Напутствуемый благословениями старушки, Тендль быстро спустился с лестницы, оставив позади мать Генри, которая отправилась за вкусным ужином для сына. Генри, слышавший приглушённые голоса в соседней комнате, нетерпеливо ждал, пока они смолкнут. Поняв по наступившей тишине, что гость и мать вышли, он снова принялся за чтение письма. Медленно, точно вживаясь в каждое слово, читал Генри драгоценные строки.

"Мой друг, Вам кажется, что в эту минуту нет никого несчастнее Вас. Но это именно кажется Вам, потому что мысль Ваша сосредоточена только на себе самом. Допустите, что волшебное зеркало показало мне всю Вашу жизнь, день за днём. И не такою, какой она кажется Вам сейчас, когда многое уже забыто Вами, иное отошло, как несбывшиеся мечты, а третье умерло, потому что Вы поднялись выше, освободясь от предрассудков. И оно потеряло для Вас значение, как цель, которую перерос Ваш дух.
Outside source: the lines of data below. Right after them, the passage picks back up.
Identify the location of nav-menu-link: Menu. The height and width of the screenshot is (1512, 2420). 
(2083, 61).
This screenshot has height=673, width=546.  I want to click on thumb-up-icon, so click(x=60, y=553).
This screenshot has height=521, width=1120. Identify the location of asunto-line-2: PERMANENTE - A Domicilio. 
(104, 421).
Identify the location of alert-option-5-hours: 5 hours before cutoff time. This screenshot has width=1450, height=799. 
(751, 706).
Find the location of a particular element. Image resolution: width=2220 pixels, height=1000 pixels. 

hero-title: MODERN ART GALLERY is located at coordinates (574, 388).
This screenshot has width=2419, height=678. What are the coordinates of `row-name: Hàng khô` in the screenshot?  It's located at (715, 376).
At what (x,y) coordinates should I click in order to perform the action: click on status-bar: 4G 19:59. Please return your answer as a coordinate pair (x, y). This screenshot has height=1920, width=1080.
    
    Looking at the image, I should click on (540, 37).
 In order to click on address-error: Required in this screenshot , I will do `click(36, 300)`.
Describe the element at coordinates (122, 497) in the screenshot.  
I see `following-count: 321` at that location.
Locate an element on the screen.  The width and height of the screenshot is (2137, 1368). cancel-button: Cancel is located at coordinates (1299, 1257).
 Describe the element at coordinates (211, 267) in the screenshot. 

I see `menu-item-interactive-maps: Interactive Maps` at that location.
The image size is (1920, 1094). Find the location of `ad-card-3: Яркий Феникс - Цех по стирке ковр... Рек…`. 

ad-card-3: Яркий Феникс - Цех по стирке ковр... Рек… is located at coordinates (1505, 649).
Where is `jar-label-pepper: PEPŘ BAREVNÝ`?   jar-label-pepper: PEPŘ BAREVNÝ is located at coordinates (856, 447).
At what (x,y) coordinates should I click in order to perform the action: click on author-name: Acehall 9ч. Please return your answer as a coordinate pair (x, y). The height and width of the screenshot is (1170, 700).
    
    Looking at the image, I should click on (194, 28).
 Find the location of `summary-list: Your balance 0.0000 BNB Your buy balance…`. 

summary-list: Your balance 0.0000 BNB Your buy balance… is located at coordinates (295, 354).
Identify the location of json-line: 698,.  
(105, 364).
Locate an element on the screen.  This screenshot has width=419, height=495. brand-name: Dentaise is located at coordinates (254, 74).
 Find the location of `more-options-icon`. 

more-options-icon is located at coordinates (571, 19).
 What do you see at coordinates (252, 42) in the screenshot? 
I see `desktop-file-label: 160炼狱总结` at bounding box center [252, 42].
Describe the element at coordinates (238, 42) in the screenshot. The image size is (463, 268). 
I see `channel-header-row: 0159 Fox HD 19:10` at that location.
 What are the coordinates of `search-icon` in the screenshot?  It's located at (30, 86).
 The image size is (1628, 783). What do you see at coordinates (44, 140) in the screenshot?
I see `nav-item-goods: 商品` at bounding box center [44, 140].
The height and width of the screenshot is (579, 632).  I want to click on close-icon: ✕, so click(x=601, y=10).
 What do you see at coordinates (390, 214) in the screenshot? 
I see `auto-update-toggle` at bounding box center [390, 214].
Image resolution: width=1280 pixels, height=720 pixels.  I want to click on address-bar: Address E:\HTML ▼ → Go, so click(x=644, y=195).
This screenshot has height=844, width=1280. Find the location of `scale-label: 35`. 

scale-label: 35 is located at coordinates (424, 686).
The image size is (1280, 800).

Но такою, как шла Ваша жизнь в ряде будней, сжигая или создавая препятствия между Вами и окружающими, растя и возвышая Ваши честь и волю или вводя Вас в соблазн, зависть, бунт.

Что бы тогда должен был думать о Вас я — бесстрастный, сторонний наблюдатель, — зная Ананду и оценивая его труд и заботы о Вас. Ананда, в нашем кругу, — синоним рыцаря-защитника. Синоним доброты, дошедшей до полного божественного расцвета. Ананда — это мудрец; его мудрость не позволяет ему указывать рамки другому, ибо его собственная свобода, не зная рамок, привела его к полной мере сознания. Ананда — это принц среди простых смертных, сознающий себя в каждом и каждого в себе. У него нет иной цели в жизни, чем расстилать перед тобою ковёр-самолёт для скорейшего достижения совершенства.

Что же должен думать я о Вас, в третий раз свернувшем с пути этого человека? Правда, и Петр трижды отрекся от своего Учителя. Но он ВИДЕЛ, кто был перед ним. Он клялся в каменной верности ему, — и ДЕЛА Его жизни, вплоть до смерти, подтвердили её. Ваше же поведение, хотя каждый раз Вы возвращались разбитым той бурей, что сами вызвали, и каждый раз молили о прощении, не укрепляло Вас. Безмерная доброта Ананды развращала Вас. Со дна Вашей души поднимались змеи, жабы и филины слепивших Вас страстей. И Вы таили в сердце сомнения, неудовлетворённость, непримиримость и неустойчивость.

Зачем я говорю Вам всё это? Вам, слепцу, не видевшему солнца, в орбите которого Вы вращались. Затем, что милосердие не знает требовательности, не знает и взысканий, как кажется Вам сейчас. Оно знает только закон пощады и радость помощи. Соберите растерянную энергию. Сосредоточьте внимание на текущем мгновении. Оставьте бесплодное раскаяние, перестаньте быть мальчиком-фанфароном, становитесь мужчиной. Не спрашивая Вас ни о чём, я протягиваю Вам мои дружеские руки. Берите их и верьте не в чудеса вне Вас, а в чудо живущей в Вас любви, притягивающей огонь чистого сердца встречного.